Ever since last fall, Exxon, the Dallas-based energy behemoth, has faced intense scrutiny based on stories published by InsideClimateNews and the Los Angeles Times that chronicled how top company scientists concluded as early as 1977 that climate change was real but kept those findings under wraps.  Meanwhile, Exxon officials became some of the most ardent climate change deniers around.

Smith, from San Antonio, has been pushing climate science denial ever since he became chair of the House Committee on Science, Space and Technology in 2013. Now the Exxon business has given Smith has a new reason to defend those who think global warming isn't real. 

In April, a coalition of state AGs started investigating Exxon to see if the company's public statements over the years directly contradicted Exxon's own research about climate change. So in May, Smith countered by opening an investigation looking at whether the pro-environment state AGs have been influenced by the Rockefeller Brothers Fund, a philanthropic foundation that involves itself in environmental matters. 

As part of the investigation, Smith's congressional panel sent Ferguson a request for all communications between Ferguson's office and other states, all correspondence between Ferguson's office and the U.S. Environmental Protection Agency, and any missives between Ferguson's office and any environmental groups. 

This isn't the first time Smith has used this sweeping type of information request to try to grab what he apparently hopes will be damning communications. He did the same thing with the National Oceanic and Atmospheric Administration earlier this year. (His NOAA requests were particularly ridiculous according to fellow Texas Representative Eddie Bernice Johnson, a Dallas Democrat and ranking committee member, because Smith's "fishing expedition" was totally unnecessary — most of what he was asking for was posted online.)

However, while the NOAA officials played along for a bit, Ferguson apparently decided he simply wasn't having it. His letter replying to Smith summarily smacked down all of Smith's requests, albeit in formal political speak.

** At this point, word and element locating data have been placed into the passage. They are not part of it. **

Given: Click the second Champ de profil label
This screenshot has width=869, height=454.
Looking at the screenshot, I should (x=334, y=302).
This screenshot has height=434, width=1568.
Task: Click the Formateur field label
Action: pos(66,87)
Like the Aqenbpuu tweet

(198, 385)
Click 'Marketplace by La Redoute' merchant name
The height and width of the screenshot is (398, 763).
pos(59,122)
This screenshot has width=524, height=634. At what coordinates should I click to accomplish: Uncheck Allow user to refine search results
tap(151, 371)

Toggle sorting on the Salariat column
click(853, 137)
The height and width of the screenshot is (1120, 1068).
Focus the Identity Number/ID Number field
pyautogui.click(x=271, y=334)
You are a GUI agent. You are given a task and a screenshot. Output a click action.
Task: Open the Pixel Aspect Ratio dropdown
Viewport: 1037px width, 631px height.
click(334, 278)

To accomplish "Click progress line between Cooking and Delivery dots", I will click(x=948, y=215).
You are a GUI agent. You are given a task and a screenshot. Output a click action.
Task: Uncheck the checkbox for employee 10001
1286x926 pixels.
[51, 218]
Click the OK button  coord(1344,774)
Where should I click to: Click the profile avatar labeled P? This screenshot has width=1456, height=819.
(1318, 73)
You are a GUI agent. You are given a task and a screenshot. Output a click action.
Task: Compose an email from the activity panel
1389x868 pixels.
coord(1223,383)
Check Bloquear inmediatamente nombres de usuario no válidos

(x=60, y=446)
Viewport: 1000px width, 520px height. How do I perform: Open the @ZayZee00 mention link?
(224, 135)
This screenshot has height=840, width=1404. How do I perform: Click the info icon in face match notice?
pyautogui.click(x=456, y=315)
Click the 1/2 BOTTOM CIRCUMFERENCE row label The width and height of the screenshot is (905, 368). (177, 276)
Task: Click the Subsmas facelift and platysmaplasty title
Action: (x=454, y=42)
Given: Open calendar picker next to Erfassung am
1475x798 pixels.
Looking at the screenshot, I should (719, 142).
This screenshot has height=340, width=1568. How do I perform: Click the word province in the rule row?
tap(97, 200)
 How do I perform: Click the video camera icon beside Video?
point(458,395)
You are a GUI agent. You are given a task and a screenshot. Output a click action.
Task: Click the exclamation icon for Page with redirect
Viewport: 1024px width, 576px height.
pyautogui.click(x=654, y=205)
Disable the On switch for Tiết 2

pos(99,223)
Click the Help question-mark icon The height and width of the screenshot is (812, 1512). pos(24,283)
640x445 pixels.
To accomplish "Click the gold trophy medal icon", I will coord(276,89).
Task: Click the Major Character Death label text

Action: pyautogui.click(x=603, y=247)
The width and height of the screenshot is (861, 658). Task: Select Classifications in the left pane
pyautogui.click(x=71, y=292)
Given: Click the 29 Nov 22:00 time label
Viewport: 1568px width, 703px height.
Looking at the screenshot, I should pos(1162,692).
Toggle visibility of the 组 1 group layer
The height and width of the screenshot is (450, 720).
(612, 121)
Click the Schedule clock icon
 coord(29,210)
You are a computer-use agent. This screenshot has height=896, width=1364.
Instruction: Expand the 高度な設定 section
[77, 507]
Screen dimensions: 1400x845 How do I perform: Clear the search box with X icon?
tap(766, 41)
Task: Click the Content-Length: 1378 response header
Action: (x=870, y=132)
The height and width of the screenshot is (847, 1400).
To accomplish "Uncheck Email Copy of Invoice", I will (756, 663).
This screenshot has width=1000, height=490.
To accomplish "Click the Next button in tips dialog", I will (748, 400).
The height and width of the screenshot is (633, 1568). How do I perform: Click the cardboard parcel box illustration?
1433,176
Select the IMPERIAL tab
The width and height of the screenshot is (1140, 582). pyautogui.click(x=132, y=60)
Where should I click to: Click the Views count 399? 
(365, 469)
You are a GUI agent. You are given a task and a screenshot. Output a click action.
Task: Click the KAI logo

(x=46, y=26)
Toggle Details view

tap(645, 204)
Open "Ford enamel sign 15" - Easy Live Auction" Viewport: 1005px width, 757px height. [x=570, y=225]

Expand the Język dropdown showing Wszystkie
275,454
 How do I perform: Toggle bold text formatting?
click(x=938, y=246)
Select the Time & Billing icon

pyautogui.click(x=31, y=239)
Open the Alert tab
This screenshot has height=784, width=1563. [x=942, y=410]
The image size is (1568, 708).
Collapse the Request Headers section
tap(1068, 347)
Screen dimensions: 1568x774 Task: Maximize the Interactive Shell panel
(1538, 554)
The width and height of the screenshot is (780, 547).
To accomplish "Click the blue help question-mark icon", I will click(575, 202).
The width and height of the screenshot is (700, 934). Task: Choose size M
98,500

"We respectfully decline to provide the information to you," Ferguson wrote. "The Attorney General is authorized by the Washington Legislature to conduct investigations into potential violations of state law."

Then Ferguson got more direct. "Neither Congress, nor the Committee, has authority to interfere with the Attorney General's implementation of such authority. Moreover, the information you seek is privileged," he wrote, giving Smith a quick rundown about how federalism actually works. "Congress has certain enumerated powers to govern the individual citizens of the United States; however, the Constitution does not authorize Congress to require the States to govern according to Congress' instructions."

And the best part of all this is Ferguson isn't even (officially at least) investigating Exxon. All the Washington AG has done is join 15 other states in backing up the Obama administration's efforts to limit greenhouse gas emissions from power plants. Still, Ferguson spelled it out for Smith that Ferguson isn't required by law to hand over information about whether the state of Washington is working with other states about Exxon "or any related investigation of violations of state law related to climate change." 

In fact, Ferguson pointedly noted, his office doesn't talk about either existing or potential cases at all. 
"To ensure effective implementation of our authorities under law, the Attorney General's office does not discuss whether we are or will be investigating any particular matter, nor share information related to the same," he dryly stated.